Эссен, человек с дымчатой бородкой и мечтательным взглядом старого бомбиста, принял их чрезвычайно приветливо.

— Рад видеть, товарищи, — сказал он, крепко пожимая руки Загорскому и его помощнику. — Мне звонил товарищ Бокий. Новость ужасная, конечно; постараюсь сделать все, что в моих силах.

Из дальнейшего разговора выяснилось, что Лисицкая позировала в двух мастерских — у художников и скульпторов. Если надо, можно устроить разговор с профессорами. Загорский, однако, отвечал, что это совершенно не нужно, профессора обычно слепы, как кроты, и ничем, кроме своего предмета, не интересуются. Другое дело — студенты.

— Пожалуйста, — с готовностью отвечал Эссен. — Через двадцать минут у них закончатся занятия, так что можно будет собрать всех вместе и поговорить.

Но Нестор Васильевич неожиданно воспротивился этому плану.

— Не нужно никакой помпы, — заявил он. — Пусть занимаются спокойно, я просто незаметно зайду и погляжу, что там да как.
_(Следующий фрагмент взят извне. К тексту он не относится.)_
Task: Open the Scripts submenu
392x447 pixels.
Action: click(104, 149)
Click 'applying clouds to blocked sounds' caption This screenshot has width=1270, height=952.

— И этого будет достаточно? — изумился ректор.

— Может быть, — коротко отвечал Нестор Васильевич.

Эссен сам отвел его сначала к скульпторам, потом к художникам. Скульпторы не вызвали у Загорского никакого интереса, а вот к художникам он присмотрелся более внимательно. Спустя пару минут кивнул Ганцзалину на взъерошенного светловолосого парня: «вот наш клиент!», после чего оба решительно вышли из аудитории.

— Почему он? — спросил Ганцзалин.

— Все в институте уже знают, что Лисицкая умерла, — отвечал хозяин. — Однако красные глаза только у него одного. Красные глаза возникают либо от недосыпа, либо от слез. Я склоняюсь ко второму варианту. Он плакал. Может быть, именно оттого, что Светлана погибла, а он дышал к ней неровно. Уверяю тебя, влюбленный знает о своем предмете даже больше, чем сам предмет знает о себе. Если с кем и говорить, то именно с ним.

Светловолосый оказался студентом второго курса Сергеем Леграном. На перемене Загорский отвел его в сторону и представился дядей покойной Лисицкой. Губы у молодого человека задрожали, глаза наполнились слезами. Нестор Васильевич выдержал деликатную паузу, чтобы Легран успокоился, потом заявил, что хотел бы с ним побеседовать.

— О чем? — безнадежно спросил студент.

— Видите ли, — медленно проговорил Загорский, — моя племянница писала мне о вас.

— Обо мне? — голубые глаза студента распахнулись так широко, что небесная синева, казалось, того и гляди выльется из них.

Нестор Васильевич кивнул: именно о нем. Светлана Александровна выделяла его среди всех студентов как наиболее талантливого и чувствительного.

— Чувствительного, — горько хмыкнул Сергей. — Сейчас чувствительность не в чести…

И тут же испуганно осекся.

— А, — заметил Загорский, — я вижу, в институтах нынче занимаются не только дети победившего класса. Вы из бывших?

— Да из каких там бывших, — студент перешел на шепот, — смешно сказать. Не князь, не граф, не купец даже — просто попович.

— Любопытно, — сказал Нестор Васильевич. — У вас редкая для поповича фамилия.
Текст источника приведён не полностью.